The Tamarin is a small species in the Callitrichidae family. The Callitrichidae family also contains their close relatives, the marmosets, and the lion Tamarins. Researchers recognize 18 different species of Tamarins, all in the taxonomic genus Saguinus. Read on to learn about the Tamarin.
Description of the Tamarin
Each of the different species is slightly different from the next. Some species have grey or black fur, while others have golden, orange, white, red, or brown accents or colors. One even has long, mustache-like fur on its mouth!
Throughout the variety of species, most only measure about 8 or 9 in. in length. Their tails usually measure about 12 – 14 in. long. These creatures typically weigh between 8 oz. and 30 oz. or so.
Interesting Facts About the Tamarin
These monkeys certainly come in a variety of shapes and sizes. Learn some of the interesting traits and behaviors that make some individual species so unique below.
- Emperor Tamarin – This monkey’s mustache puts even the most accomplished hipster to shame. Researchers named this little primate after emperor Friedrich Wilhelm of Germany, based on its incredible likeness of the monarch’s mustache.
- Cotton Top Tamarin – This species truly lives up to its name! The cotton top has some seriously luscious locks! The skin on its face is dark grey, which provides the perfect contrast for the long, bright-white fur on its head. Sadly, human activity has pushed this species to the brink of extinction.
- Silvery-Brown Tamarin – Another species on the edge is the silvery-brown. This species lives only in Colombia, and faces several dire threats. Humans are destroying their habitat for agriculture and logging, and capturing them for the exotic pet trade. The IUCN lists the silvery-brown species as Endangered.
- Geoffroy’s Tamarin – If you’re into punk-rock, this species is hand-picked for you! It has an impressive white mohawk running across its dark grey head. To top that off, it also has bright red fur around the base of its neck as well!
Habitat of the Tamarin
As a whole, these creatures occupy forested regions with lots of trees to hide and forage in. They rarely stray from the treetops, and only come down to the forest floor to search for food occasionally. Additionally, they prefer sleeping in hollowed-out tree cavities.

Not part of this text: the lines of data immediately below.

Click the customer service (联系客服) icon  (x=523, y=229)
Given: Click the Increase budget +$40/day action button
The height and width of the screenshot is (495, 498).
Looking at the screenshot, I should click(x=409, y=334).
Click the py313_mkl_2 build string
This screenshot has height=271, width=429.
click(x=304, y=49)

Some of the different types of habitats that these monkeys occupy include rainforest, scrub forest, woodland, secondary growth forest, and more.
Distribution of the Tamarin
While most species live in South America, these creatures do live as far north as Central America. The range of each species varies. Some occupy incredibly wide distributions, while others live only in a small region.
Diet of the Tamarin
Though each species is different, most Tamarins are omnivores. This means they eat both plants and animals. Their diet typically contains a variety of fruits, berries, insects, small animals, and more. Some species specialize on certain types of foods.
Tamarin and Human Interaction
Human activity impacts these monkeys in a variety of ways. People destroy their forest habitat for agriculture, logging, mining, and spreading populations. They also capture the primates for use in the illegal exotic pet trade.
Some species have wide distributions with high numbers, and this activity doesn’t impact them as heavily. Other species suffer severe losses from this activity.
Humans have not domesticated these monkeys in any way.
Does the Tamarin Make a Good Pet
No, Tamarins do not make good pets. Though some people do keep these creatures, it is incredibly difficult to meet their social and dietary needs. They must have large enclosures to explore, lots of opportunities for play, and other Tamarins to interact with. In most places, it is illegal to own one as a pet.
Zoos house these primates in large enclosures where they have plenty of space to exercise, play, and socialize. They keep these creatures in groups to meet their social needs. Zookeepers also provide them with a variety of toys, puzzle feeders, and other foraging opportunities.
Veterinarians regulate their diet based on the species and the individual. They feed them primate biscuits, pelleted insectivore feed, fresh fruits and vegetables, crickets, mealworms, and more.
Behavior of the Tamarin
These creatures live in large groups, known as troops. Troops spend their days searching for food in the treetops, and occasionally climbing to the ground to collect fruit or insects. The entire group calls to one another while foraging.
Groups contain two males and several unrelated females. Their various offspring remain with the family for several years.
Reproduction of the Tamarin
After mating, females have a gestation period of about four or five months, depending on the species. Most species give birth to twins.
All family members help care for, and even carry, the newborns for several weeks. It takes two or three months for the young to wean off their mother’s milk. They begin breeding themselves when they are about a year or two old.